= National Qualifications =

Educational qualifications in Scotland

National Qualifications (NQs) are qualifications studied in secondary schools and colleges of further education in Scotland. There used to be three types of National Qualification - Standard Grades, National Courses and National Units.

==Standard Grades==

Standard Grades are a now discontinued qualification. They were mainly studied over two years during the third and fourth years of secondary schooling. There were three level in Standard Grade—Credit, General and Foundation—with Credit passes normally being expected for pupils to have a reasonable prospect at success studying that subject at Higher level the following year.

==National Courses and Units==

National Courses were first introduced in the 2013/2014 examination diet. They include Nationals 1-5, (New) Higher and (New) Advanced Higher. National 4 replaced Standard Grade General and National 5 replaced Standard Grade Credit. For more the most up-to-date information on Scottish qualifications, please visit the SQA website.
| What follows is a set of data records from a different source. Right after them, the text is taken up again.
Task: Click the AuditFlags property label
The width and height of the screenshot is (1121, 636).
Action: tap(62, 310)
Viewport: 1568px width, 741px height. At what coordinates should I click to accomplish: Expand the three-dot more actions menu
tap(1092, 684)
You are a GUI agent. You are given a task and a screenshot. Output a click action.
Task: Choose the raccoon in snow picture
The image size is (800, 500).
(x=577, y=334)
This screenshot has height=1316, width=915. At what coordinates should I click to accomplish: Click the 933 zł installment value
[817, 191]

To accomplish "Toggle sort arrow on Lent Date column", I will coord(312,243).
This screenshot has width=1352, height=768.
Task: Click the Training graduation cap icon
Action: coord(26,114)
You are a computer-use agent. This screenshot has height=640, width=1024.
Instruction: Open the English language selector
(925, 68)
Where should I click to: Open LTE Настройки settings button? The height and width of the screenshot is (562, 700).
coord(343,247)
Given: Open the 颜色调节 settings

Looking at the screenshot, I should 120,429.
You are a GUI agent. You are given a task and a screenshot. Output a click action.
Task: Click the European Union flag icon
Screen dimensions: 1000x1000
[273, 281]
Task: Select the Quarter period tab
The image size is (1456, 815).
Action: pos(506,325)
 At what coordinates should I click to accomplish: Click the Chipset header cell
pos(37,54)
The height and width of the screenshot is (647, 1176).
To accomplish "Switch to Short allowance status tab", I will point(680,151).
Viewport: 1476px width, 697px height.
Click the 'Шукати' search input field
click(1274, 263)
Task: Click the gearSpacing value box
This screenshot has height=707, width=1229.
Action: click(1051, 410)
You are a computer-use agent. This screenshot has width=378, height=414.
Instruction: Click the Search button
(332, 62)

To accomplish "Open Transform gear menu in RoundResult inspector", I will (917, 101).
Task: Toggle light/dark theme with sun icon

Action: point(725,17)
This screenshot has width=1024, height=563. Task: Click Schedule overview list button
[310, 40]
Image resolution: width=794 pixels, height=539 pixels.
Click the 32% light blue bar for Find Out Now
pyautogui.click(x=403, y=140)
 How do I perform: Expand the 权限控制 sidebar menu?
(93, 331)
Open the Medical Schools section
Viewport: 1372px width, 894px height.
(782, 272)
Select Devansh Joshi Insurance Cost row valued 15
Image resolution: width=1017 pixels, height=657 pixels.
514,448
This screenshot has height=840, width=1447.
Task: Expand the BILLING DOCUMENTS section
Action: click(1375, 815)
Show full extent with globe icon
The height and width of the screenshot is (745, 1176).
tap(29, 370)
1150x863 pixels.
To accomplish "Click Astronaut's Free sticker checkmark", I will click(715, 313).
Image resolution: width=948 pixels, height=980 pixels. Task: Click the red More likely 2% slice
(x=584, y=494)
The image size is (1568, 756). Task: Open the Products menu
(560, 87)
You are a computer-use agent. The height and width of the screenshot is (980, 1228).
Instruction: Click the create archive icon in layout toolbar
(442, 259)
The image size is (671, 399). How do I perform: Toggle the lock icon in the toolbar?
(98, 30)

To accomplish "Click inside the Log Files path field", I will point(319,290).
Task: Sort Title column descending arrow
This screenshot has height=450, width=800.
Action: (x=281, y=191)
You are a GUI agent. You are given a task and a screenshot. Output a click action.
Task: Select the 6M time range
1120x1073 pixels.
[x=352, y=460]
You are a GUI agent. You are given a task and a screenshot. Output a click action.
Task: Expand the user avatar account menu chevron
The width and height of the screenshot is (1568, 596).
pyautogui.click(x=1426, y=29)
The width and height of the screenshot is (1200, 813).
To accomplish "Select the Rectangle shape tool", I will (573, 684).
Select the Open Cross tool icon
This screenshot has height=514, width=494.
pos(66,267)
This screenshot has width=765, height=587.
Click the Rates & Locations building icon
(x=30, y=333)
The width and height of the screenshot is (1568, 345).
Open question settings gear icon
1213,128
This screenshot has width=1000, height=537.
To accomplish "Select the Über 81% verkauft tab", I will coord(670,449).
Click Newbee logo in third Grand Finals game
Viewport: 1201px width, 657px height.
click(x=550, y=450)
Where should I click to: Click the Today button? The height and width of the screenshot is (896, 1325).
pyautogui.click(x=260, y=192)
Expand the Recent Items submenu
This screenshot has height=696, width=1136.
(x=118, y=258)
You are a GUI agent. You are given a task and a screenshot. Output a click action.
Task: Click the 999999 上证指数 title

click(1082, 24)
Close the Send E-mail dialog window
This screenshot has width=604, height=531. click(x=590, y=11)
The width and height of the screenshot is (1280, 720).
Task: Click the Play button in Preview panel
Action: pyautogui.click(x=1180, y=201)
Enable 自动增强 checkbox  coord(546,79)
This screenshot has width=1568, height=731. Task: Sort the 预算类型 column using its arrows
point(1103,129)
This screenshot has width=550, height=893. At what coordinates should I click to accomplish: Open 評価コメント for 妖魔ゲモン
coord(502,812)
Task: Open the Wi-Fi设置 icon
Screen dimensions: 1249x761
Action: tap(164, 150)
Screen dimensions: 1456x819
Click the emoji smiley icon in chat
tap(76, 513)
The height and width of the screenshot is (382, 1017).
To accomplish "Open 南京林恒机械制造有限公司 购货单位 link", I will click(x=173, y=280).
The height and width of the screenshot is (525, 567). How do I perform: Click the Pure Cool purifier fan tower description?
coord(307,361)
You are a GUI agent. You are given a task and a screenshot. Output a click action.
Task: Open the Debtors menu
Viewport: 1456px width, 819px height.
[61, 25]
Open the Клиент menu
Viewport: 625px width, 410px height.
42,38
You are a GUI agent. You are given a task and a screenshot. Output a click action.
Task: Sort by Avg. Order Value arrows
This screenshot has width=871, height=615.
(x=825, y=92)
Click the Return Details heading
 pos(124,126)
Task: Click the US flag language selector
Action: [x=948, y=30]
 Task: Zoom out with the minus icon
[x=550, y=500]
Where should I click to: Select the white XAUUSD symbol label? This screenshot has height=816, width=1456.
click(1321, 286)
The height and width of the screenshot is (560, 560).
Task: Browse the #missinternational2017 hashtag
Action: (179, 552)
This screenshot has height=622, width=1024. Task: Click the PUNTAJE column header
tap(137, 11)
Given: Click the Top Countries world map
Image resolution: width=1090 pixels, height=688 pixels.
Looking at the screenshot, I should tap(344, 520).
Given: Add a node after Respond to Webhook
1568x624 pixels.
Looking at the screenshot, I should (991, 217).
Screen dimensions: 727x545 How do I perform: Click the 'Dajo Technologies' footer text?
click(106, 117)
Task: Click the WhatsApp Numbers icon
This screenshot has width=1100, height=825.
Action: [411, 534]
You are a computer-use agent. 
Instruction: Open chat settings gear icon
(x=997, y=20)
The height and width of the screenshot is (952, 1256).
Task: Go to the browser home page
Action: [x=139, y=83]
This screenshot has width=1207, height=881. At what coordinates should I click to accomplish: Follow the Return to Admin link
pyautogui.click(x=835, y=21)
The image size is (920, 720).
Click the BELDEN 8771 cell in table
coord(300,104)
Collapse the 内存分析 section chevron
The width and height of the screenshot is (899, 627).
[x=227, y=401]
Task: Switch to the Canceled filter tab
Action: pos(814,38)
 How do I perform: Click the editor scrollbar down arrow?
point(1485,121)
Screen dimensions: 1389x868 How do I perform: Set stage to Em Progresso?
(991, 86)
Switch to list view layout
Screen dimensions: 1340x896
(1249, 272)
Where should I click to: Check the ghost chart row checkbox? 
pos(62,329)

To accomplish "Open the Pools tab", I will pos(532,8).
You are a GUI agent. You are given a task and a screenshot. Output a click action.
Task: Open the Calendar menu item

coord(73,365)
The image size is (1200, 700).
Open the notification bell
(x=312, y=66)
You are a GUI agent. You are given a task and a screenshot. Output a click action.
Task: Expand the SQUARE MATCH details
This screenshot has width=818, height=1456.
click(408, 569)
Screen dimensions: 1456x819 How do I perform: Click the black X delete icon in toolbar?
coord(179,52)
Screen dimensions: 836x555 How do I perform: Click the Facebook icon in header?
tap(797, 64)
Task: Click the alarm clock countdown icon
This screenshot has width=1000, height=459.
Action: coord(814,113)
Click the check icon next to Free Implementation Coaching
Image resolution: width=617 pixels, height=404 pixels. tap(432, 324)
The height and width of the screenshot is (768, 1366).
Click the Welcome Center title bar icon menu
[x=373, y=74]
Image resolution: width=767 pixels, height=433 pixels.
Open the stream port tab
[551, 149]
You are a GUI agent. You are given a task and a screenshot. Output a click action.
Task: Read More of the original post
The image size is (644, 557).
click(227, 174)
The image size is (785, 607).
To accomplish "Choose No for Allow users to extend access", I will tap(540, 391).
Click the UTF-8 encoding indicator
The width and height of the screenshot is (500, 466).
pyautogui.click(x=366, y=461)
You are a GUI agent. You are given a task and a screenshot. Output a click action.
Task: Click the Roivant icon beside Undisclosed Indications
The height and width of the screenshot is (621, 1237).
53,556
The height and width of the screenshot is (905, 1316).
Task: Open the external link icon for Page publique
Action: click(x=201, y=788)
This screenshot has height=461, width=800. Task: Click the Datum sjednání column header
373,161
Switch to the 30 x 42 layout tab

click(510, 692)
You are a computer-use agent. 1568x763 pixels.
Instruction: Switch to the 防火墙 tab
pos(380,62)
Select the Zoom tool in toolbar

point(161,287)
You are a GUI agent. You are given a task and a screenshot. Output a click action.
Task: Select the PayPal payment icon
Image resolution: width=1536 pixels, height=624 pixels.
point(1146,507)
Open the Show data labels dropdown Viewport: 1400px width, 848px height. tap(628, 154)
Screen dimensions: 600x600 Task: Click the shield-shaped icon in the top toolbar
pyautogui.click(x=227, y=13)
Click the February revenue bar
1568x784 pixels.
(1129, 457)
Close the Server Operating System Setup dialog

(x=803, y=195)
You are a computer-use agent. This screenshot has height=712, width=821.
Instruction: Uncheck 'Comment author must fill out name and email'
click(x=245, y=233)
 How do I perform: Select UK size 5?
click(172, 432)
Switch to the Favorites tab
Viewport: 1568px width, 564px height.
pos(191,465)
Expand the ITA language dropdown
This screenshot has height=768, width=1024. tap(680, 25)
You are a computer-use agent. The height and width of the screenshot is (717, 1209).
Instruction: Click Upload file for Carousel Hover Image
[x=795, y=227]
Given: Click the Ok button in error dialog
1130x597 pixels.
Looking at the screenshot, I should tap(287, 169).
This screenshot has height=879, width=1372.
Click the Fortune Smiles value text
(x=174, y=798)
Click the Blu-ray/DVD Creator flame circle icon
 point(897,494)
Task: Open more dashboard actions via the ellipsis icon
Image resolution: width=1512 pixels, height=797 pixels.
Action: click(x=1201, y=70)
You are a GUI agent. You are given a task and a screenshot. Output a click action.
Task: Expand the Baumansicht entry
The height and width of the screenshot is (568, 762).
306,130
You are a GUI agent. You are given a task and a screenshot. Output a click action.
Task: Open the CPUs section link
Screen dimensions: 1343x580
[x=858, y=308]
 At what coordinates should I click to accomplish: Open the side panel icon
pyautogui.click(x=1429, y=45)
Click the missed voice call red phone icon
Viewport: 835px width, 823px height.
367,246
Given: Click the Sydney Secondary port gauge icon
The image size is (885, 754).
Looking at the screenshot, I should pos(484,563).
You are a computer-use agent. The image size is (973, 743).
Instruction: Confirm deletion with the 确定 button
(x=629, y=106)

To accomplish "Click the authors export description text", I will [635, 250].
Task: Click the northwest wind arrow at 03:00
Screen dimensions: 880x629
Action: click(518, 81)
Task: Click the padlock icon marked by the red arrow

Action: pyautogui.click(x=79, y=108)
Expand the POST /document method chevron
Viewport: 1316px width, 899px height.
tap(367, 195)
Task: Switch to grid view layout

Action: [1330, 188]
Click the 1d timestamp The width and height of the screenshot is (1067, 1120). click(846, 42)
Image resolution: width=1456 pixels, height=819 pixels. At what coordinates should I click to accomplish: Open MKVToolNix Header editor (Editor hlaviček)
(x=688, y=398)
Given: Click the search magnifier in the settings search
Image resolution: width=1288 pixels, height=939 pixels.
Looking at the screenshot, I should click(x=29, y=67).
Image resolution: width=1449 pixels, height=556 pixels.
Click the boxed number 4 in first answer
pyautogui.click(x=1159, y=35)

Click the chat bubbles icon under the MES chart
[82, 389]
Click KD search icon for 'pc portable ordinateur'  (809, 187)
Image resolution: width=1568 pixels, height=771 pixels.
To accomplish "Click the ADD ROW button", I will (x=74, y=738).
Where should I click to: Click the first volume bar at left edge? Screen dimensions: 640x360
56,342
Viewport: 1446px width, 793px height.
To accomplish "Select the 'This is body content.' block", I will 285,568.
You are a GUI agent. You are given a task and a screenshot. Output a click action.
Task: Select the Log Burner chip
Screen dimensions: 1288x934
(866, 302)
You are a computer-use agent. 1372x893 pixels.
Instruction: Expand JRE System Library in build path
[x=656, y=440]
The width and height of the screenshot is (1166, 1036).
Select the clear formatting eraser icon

They were originally introduced as the step following on from Standard Grade and were offered at Higher level, but also at lower levels than Higher to allow further opportunities for pupils to progress. Immediately below Higher level was Intermediate 2 which was broadly the level of Credit at Standard Grade; below that Intermediate 1 which was broadly the level of General at Standard Grade. Access 3 was broadly the level of Foundation at Standard Grade, and below that Access 2 and Access 1 for those pupils who required additional learning support.

Above Higher level is Advanced Higher which would normally be studied by pupils who have passed a group of Highers but have decided to study at Secondary school for a sixth year before going on to University.

To pass a National Course (such as for example, Higher Mathematics), students had to pass a number of National Units that were internally assessed, as well as pass a final externally assessed examination. Unit assessments are unseen and should a student fail an assessment opportunity, only one re-sit opportunity is provided using a fresh unseen assessment. (A second re-sit opportunity is only allowed in exceptional circumstances.) Failure to pass a National Unit at Higher level would mean that a student would be unable to pass the National Course at Higher level that year, though they may successfully complete a number of National Units.